Liverpool: Perpetual victim Luis Suarez will be playing Champions League football next season

by | 12th, June 2013

HAS the British press got it in for Liverpool’s Luis Suarez? It looks a lot like the player wants to play for Real Madrid.

The Times reports:

Suárez repeats declaration of love for Real Madrid

The paper reports Suarez’s words:

“Every player would like to play for a huge team, and Real Madrid is a huge team. But everything that has been said is just speculation, I haven’t received any concrete offers. The [English] press have made me feel bad since the moment I arrived in England. They have never judged me on how I play football, they judged me on my attitude. They said I dived, moaned, postured, they said I was racist, they said everything. They have never spoken well of me. That’s why, when people said that I could have been chosen as the best player in the Premier League, I said: ‘I’m relaxed. In England I’m never going to be given an important prize.’ ”

Suarez sounds like an ungrateful so-and-so blaming everyone else but himself and his actions for his reputation as bit of an arse. If only those pernickety English journalists hadn’t overreacted when he dived, handballed a ball into the net to score against mighty Mansfield and racially abused a black player. So much for Englishman’s sense of fairness.

But let’s see what he said in fuller terms:

“Liverpool is a club that I dreamed about playing for as a boy. I have been with great players there, they know me and I would love to continue for many more years at Liverpool. The stadium is spectacular, the fans are phenomenal: people with tattoos of me, things that I could never have imagined.

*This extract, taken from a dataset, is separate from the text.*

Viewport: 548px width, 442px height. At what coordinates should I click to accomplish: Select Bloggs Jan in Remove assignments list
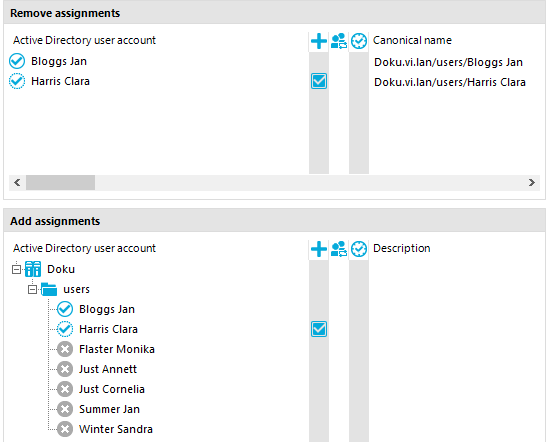pyautogui.click(x=59, y=61)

After the [Evra] suspension people would come up to me, this is something that really touched me and they would say: ‘Luis forget everything and stay.’… About a week ago I was walking in a shopping center near Manchester and three or four guys asked me for a photo. While we were posing for it my wife said to me ‘Luis, get out of the photo’. She noticed they were making biting gestures. I was with my wife and my daughter. Things like that get on your nerves. My wife was on the brink of tears and the blokes ran off laughing. You get tired of stuff like that.”

If he had the wit, Suarez would turn it into a joke. But he hasn’t. Maybe that’s his problem – he just can’t express himself. Giles Smith considers that in reviewing a book about raising toddlers:

Heidi Murkoff, writing in What To Expect: The Toddler Years (with Sharon Mazel, Simon & Schuster, £16.99) urges this pragmatic response: “Don’t overreact, yell or embark on a lengthy lecture; simply explain, calmly but firmly, ‘Please don’t bite. Biting hurts.’ ” Murkoff also points out, usefully, that the instinct to bite is often “born of an inability to communicate” and advises “helping [the biter] find the words they need to express their feelings: ‘I know you feel angry. It’s OK to be angry, but it’s not OK to hurt someone because you’re angry. Let’s figure out another way to make the anger go away.’” 

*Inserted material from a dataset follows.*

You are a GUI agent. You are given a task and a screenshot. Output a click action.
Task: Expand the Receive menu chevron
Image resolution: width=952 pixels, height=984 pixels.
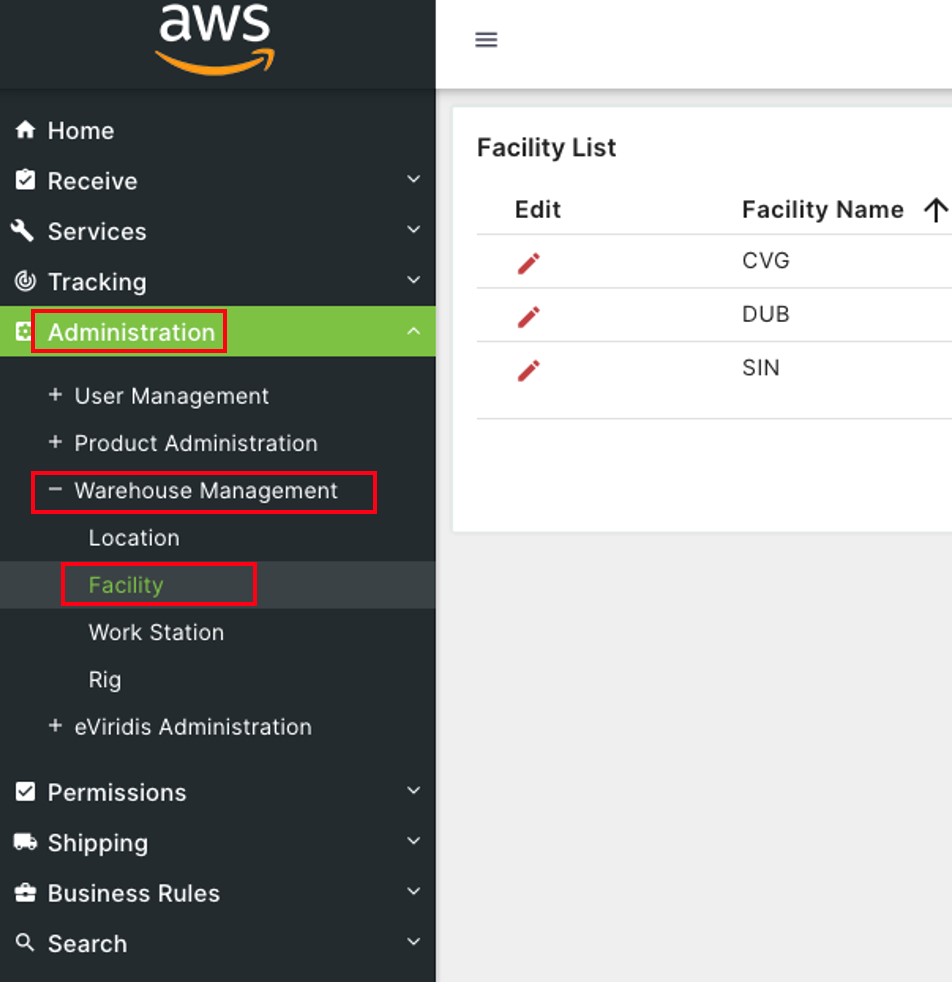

Suarez was talking to the television show RR Gol. He also said:

“Ever since I arrived I have felt bad, they [the media] have never judged me for my play but with the attitude that he dives, protests, makes gestures, racism … everything. They have never spoken well of me. For that reason, when I was told I could win the Player of the Year award, I said: ‘I will not get excited as I know that I will never win an important award in England.'”

Suárez bit Chelsea defender Branislav Ivanovic. That earned him a 10-match ban. He racially abused Patrice Evra. Eight matches for that. Fair? No, says Suarez:

“Without any proof they gave me an eight-match ban but with Terry, where they had proof, lip-readers, they gave him four. I’m South American and I think that’s the root of all of this.”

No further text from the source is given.